I cannot even imagine how much more difficult it would be if that child had been seriously injured or killed.

As a cyclist I keep in mind just how easy it is for drivers to become distracted, to need to attend to something other than the road for just a split second. That is all it takes, is one tiny moment.

I feel for the driver in this case just as I feel for Wil's family. She will be haunted by that night for the rest of her life, which might just be the stiffest punishment of all.

Geargals said...

T, I hope this doesn't come across as pedantic. I just don't think APD (or anyone) should keep saying that Wil's headset was a violation of the muni code, because it's not.

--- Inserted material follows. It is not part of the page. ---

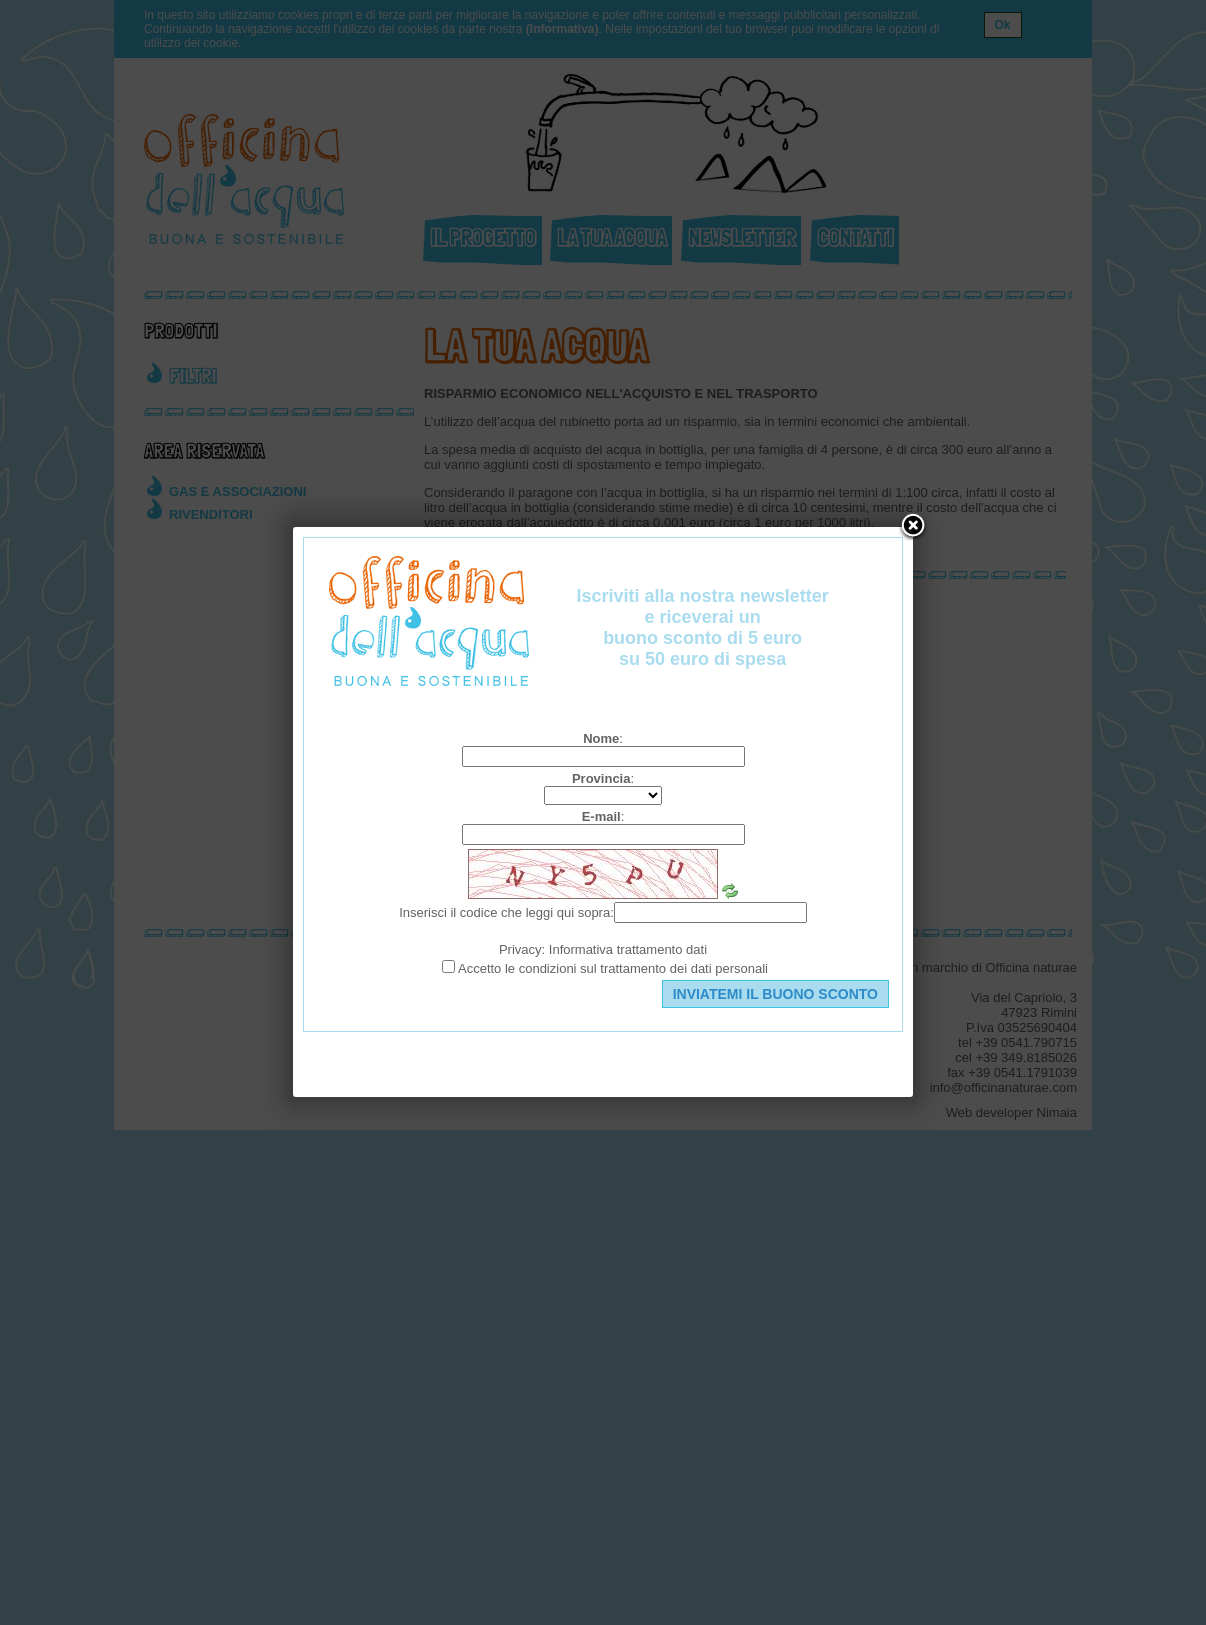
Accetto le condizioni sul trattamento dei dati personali (613, 968)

If any cyclists are cited for this "violation" (which seems likely, given the attention garnered by the accident and the statement from APD that the headset was illegal) they should know the following:

Check out the definitions section of the muni code. It specifically defines a bicycle as a "human powered" device which is not a "vehicle" per the definitions section. The statute in question reads "no person may drive A VEHICLE [while wearing headset]." Per the definitions, a bicycle is not a vehicle. Here are the definitions:

"Bicycle means every device propelled solely by human power upon which any person may ride, having two tandem wheels either of which is more than 14 inches in diameter. (CAC 9.04.070; AO No. 78-72)"

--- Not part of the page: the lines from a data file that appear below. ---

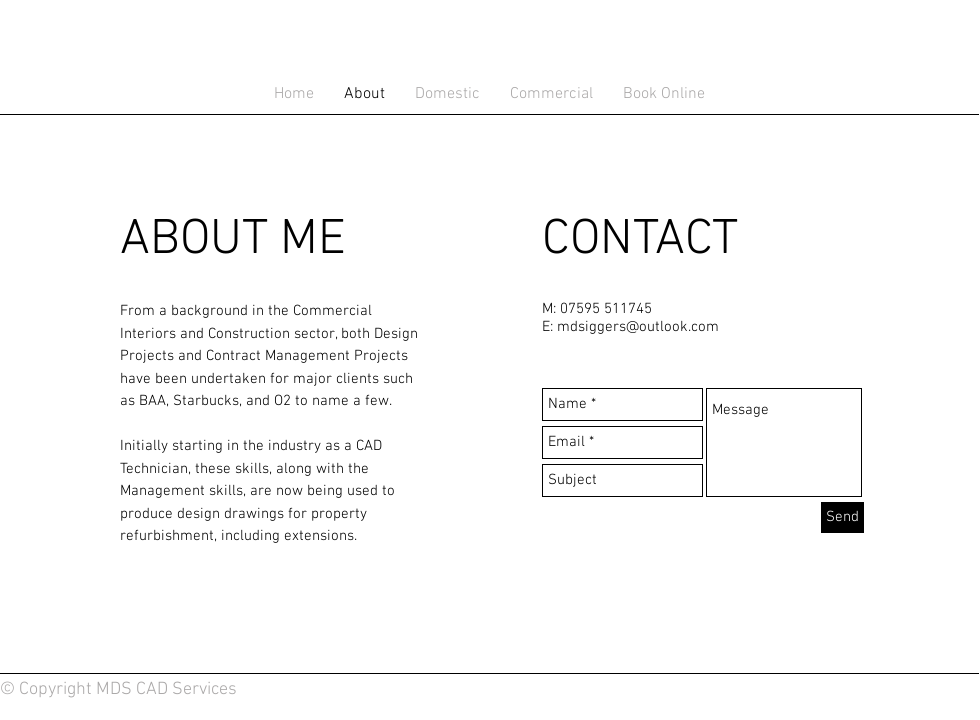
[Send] (842, 517)
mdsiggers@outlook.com (638, 327)
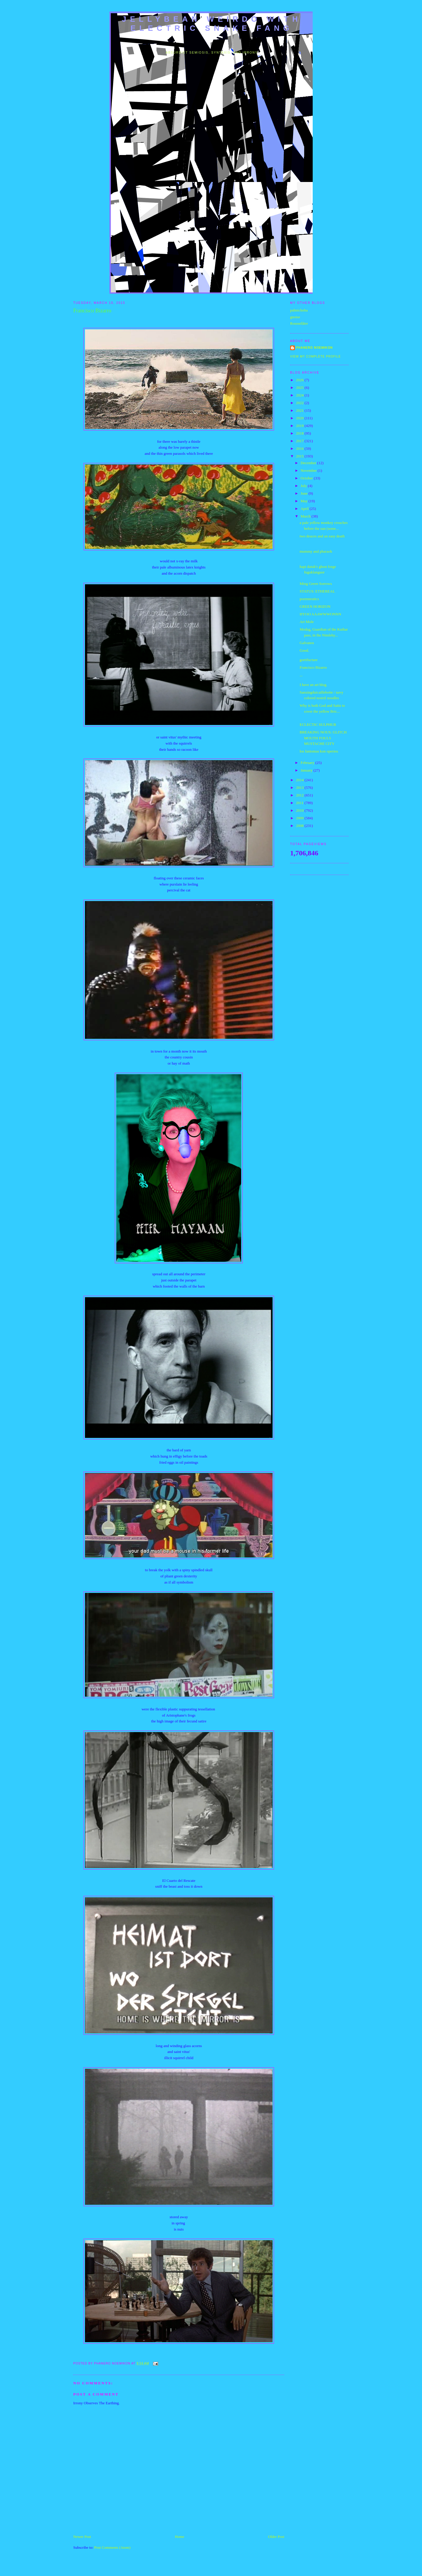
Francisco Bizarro (313, 667)
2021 (300, 410)
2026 (300, 380)
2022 (300, 403)
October (307, 478)
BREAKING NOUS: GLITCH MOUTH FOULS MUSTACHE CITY (323, 738)
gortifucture (308, 660)
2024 (300, 395)
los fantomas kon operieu (319, 751)
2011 (300, 803)
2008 (300, 825)
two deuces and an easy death (322, 536)
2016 (300, 448)
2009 (300, 818)
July (304, 485)
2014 (300, 780)
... (301, 675)
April (305, 508)
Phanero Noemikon (314, 347)
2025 (300, 387)
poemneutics (309, 599)
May (305, 501)
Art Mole (307, 621)
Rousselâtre (299, 323)
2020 (300, 418)
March (306, 516)
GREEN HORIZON (315, 606)
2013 (300, 787)
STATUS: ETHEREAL (317, 591)
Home (179, 2536)
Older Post (276, 2536)
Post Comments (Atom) (112, 2547)
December (309, 463)
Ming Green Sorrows (316, 583)
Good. (304, 650)
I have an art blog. (313, 684)
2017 (300, 441)
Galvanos (307, 643)
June (305, 493)
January (307, 770)
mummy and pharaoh (316, 551)
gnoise (295, 317)
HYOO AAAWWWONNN (320, 614)
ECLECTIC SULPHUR (318, 724)
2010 (300, 810)
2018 (300, 433)
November (309, 470)
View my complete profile (315, 356)
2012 (300, 795)
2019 (300, 425)
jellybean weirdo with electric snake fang (212, 24)
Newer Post (82, 2536)
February (308, 762)
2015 (300, 456)
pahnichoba (299, 310)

"Vehicle means every device in, upon or by which any person or property is or may be transported or drawn upon a street, except devices moved by human power or used exclusively upon stationary rails or tracks. (CAC 9.04.760; AO No. 78-72)"

Notorious T said...

I don't have enough vodka to survive reading the muni code, so I don't have an answer. My understanding has always been (and this is the common explanation that has always been stated by media, etc., since I moved here 15 years ago) is that Anchorage law sees a bicyclist as a pedestrian on the sidewalk, and a vehicle on the street. I've been told this even my muni officials (not cops).

I'd say you've either found a previously overlooked loophole, or there's another part of the code that offsets the exception for bikes. I just don't know.

What I do know is that A) I'd be surprised if police start writing tickets over iPods and earbuds, and B) I'd love too see someone fight such a ticket so we could get an definitive answer.